#### Text segment
With usage of the Fed's overnight reverse repo facility again hitting a new record high on Tuesday, rising to an all-time high of $497.4 billion...

... rates traders are trying to decide if the Fed will tweak the rate on either the IOER (Interest on Excess Reserves) or the Reverse Repo Facility, collectively the Fed's "administered rates" in order to ease the liquidity congestion that has parked half a trillion dollars at the Fed where it is sitting inert, doing nothing.

One strategist who believes there is a "small chance" the Fed will adjust its IOER/RRP rate is Deutsche Bank's Steven Zeng, who also cited concern about the quarter-end balance sheet squeeze, which is less than the futures market is currently pricing.

As a reminder, the Fed’s ongoing $120BN in monthly QE and Treasury’s continued drawdown of its cash balance, create permanent reserves that are sitting on bank balance sheets.

At the same time, demand for deposits adds to the bloat and forces banks to supply these liabilities and hold lower-yielding assets.

This puts downward pressure on banks’ supplementary leverage ratios, so now institutions must either raise capital or reduce loans. In this context, the Fed’s RRP acts as a “release valve” for deposits to leave banks’ balance sheets via inflows into money funds, which are then deposited at the facility.

According to Zeng, and as we have explained previously, the main merit of raising the RRP rate is to make money funds a “more attractive option to bank deposits,” which can allow institutions to push out more deposits and better manage their balance-sheet size until a “more permanent change to bank capital rules is made.”

Currently, money-market yields are low and their margins are squeezed, so a boost to the RRP rate would make money funds a “more attractive option than bank deposits,” allowing more cash to leave the banking sector. Separately, JPMorgan writes that most money-market funds have not reached their counterparty limits at the Federal Reserve’s overnight reverse repurchase agreement facility so they may not have to adjust their thresholds at the moment.

[Stored entries]

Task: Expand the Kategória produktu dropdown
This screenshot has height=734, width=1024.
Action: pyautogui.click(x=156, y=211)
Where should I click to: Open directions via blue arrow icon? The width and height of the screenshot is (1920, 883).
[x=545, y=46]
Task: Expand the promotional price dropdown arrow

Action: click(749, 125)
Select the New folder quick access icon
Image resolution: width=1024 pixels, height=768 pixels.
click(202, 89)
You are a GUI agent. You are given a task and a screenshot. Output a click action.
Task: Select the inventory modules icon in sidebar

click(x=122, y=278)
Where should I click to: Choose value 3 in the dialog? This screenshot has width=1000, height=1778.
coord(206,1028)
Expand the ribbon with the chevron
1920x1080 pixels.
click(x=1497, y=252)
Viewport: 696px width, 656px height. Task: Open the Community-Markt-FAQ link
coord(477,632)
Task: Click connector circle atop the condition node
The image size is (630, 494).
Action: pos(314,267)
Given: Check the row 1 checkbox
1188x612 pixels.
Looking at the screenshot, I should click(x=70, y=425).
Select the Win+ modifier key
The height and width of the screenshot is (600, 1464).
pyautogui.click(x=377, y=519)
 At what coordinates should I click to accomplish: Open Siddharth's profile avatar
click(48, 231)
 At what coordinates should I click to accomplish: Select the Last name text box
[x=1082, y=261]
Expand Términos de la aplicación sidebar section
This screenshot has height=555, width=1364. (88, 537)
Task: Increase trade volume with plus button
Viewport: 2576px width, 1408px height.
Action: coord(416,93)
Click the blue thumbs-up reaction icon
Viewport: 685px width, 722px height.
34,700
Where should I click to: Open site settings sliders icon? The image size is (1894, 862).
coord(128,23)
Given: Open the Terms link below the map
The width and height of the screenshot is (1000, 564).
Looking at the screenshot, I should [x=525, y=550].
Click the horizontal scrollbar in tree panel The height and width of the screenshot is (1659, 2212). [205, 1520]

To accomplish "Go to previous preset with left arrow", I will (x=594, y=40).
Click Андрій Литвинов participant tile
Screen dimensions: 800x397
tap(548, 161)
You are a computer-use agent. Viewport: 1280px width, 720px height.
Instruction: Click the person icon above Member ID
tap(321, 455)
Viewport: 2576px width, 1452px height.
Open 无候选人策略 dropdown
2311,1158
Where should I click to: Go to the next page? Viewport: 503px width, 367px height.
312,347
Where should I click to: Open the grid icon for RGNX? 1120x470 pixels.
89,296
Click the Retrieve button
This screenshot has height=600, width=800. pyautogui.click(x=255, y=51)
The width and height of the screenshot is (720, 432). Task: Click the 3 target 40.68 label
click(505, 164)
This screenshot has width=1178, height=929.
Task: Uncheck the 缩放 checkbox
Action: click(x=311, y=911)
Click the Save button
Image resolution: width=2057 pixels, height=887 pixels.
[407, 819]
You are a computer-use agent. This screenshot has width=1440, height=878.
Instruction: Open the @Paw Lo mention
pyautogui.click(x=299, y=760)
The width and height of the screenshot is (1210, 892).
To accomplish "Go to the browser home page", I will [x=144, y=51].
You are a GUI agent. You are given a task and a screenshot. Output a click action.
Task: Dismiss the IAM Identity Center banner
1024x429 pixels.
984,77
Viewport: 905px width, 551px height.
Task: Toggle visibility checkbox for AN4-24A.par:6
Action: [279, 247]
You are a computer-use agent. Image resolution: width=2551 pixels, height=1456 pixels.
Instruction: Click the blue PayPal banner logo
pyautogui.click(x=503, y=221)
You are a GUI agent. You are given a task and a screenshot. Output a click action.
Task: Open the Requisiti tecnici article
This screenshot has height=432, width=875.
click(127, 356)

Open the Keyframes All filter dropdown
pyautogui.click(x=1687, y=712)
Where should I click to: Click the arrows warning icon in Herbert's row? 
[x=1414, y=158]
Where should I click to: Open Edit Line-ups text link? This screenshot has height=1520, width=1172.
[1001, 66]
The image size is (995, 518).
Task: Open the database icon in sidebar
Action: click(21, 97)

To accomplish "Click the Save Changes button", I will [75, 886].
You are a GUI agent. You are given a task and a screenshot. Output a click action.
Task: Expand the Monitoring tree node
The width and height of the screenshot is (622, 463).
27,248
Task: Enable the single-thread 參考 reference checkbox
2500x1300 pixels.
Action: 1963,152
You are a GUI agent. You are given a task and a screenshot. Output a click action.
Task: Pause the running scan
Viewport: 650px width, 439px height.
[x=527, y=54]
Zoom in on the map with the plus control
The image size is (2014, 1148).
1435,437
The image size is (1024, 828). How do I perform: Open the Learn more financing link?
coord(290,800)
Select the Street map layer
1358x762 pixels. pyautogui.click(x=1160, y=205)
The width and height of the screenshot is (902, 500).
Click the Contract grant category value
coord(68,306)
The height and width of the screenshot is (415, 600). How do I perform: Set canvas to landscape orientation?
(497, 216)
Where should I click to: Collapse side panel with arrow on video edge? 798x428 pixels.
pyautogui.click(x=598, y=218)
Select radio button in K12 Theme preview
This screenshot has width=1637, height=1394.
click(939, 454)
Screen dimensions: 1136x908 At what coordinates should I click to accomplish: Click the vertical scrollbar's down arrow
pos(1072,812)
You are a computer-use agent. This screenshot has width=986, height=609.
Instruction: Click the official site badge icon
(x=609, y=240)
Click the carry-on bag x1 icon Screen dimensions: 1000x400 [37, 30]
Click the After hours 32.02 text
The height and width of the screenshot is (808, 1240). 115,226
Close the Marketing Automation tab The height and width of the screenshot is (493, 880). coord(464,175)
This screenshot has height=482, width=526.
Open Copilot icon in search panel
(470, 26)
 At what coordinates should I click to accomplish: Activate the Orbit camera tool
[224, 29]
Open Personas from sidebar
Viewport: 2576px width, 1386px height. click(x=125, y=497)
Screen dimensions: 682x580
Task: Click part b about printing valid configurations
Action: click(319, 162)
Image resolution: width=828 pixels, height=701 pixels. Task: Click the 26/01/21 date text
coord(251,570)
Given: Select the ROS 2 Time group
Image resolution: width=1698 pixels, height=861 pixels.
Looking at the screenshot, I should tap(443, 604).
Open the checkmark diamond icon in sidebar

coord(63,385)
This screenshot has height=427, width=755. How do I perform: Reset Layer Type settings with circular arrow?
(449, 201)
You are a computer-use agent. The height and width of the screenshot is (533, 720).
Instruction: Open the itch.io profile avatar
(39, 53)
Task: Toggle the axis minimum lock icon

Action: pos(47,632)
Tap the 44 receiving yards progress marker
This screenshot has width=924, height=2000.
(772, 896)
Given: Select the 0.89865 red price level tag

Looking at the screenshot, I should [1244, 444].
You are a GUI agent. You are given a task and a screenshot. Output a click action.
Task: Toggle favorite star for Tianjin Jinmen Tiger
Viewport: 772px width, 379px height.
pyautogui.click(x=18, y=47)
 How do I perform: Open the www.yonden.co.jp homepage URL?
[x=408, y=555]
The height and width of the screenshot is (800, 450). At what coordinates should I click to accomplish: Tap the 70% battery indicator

#### Task goal
According to the reverse repo text, what all-time high did usage of the Fed's overnight reverse repo facility reach on Tuesday?

#### Result of this task
$497.4 billion